*Work to complete*: Turn the listing below into a two-column CSV with the headers text and answer, one row per answer, putting each field in quotes and replacing any line breaks with spaces. Leave out the pictures.

******************************

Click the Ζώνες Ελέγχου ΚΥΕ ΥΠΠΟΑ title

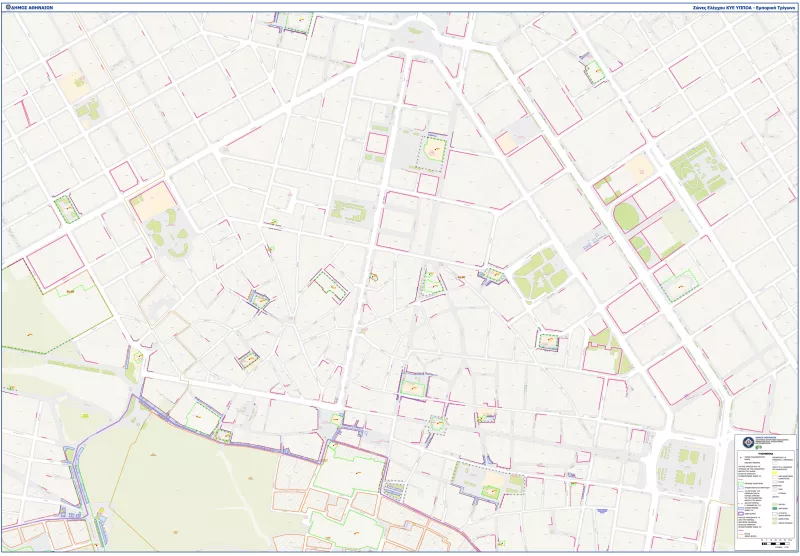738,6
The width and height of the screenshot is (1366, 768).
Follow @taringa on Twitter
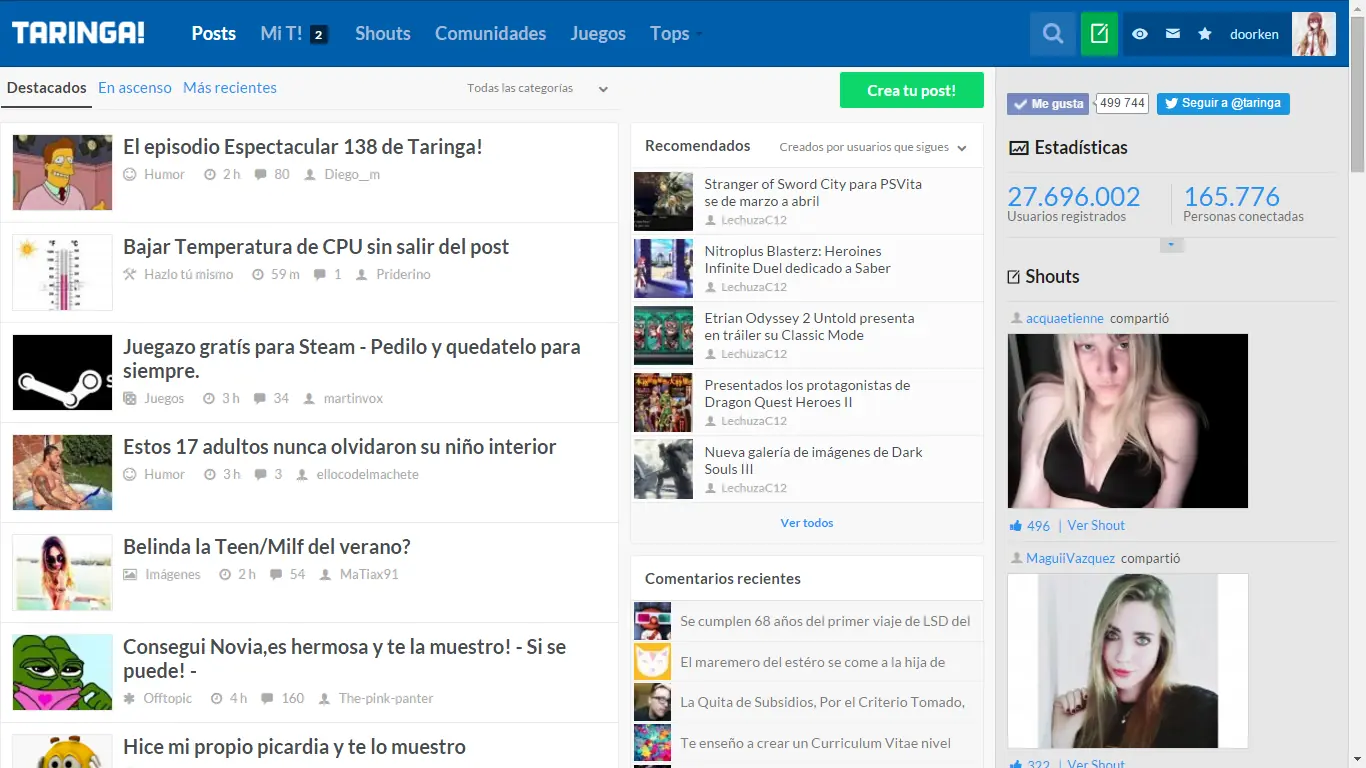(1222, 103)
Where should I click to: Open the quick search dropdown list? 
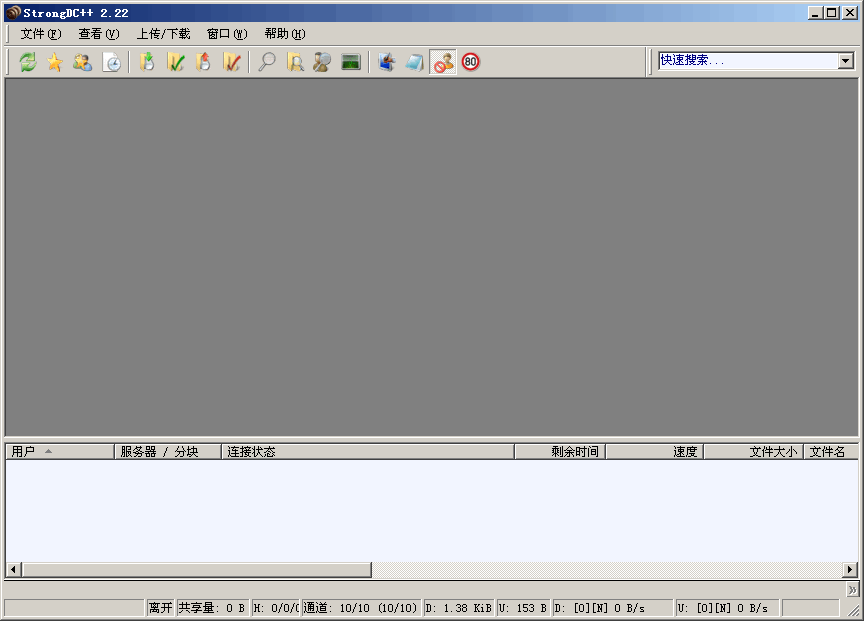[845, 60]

******************************

*Solution for this problem*:
text,answer
"Click the Ζώνες Ελέγχου ΚΥΕ ΥΠΠΟΑ title","738,6"
"The width and height of the screenshot is (1366, 768). Follow @taringa on Twitter","(1222, 103)"
"Where should I click to: Open the quick search dropdown list?","[845, 60]"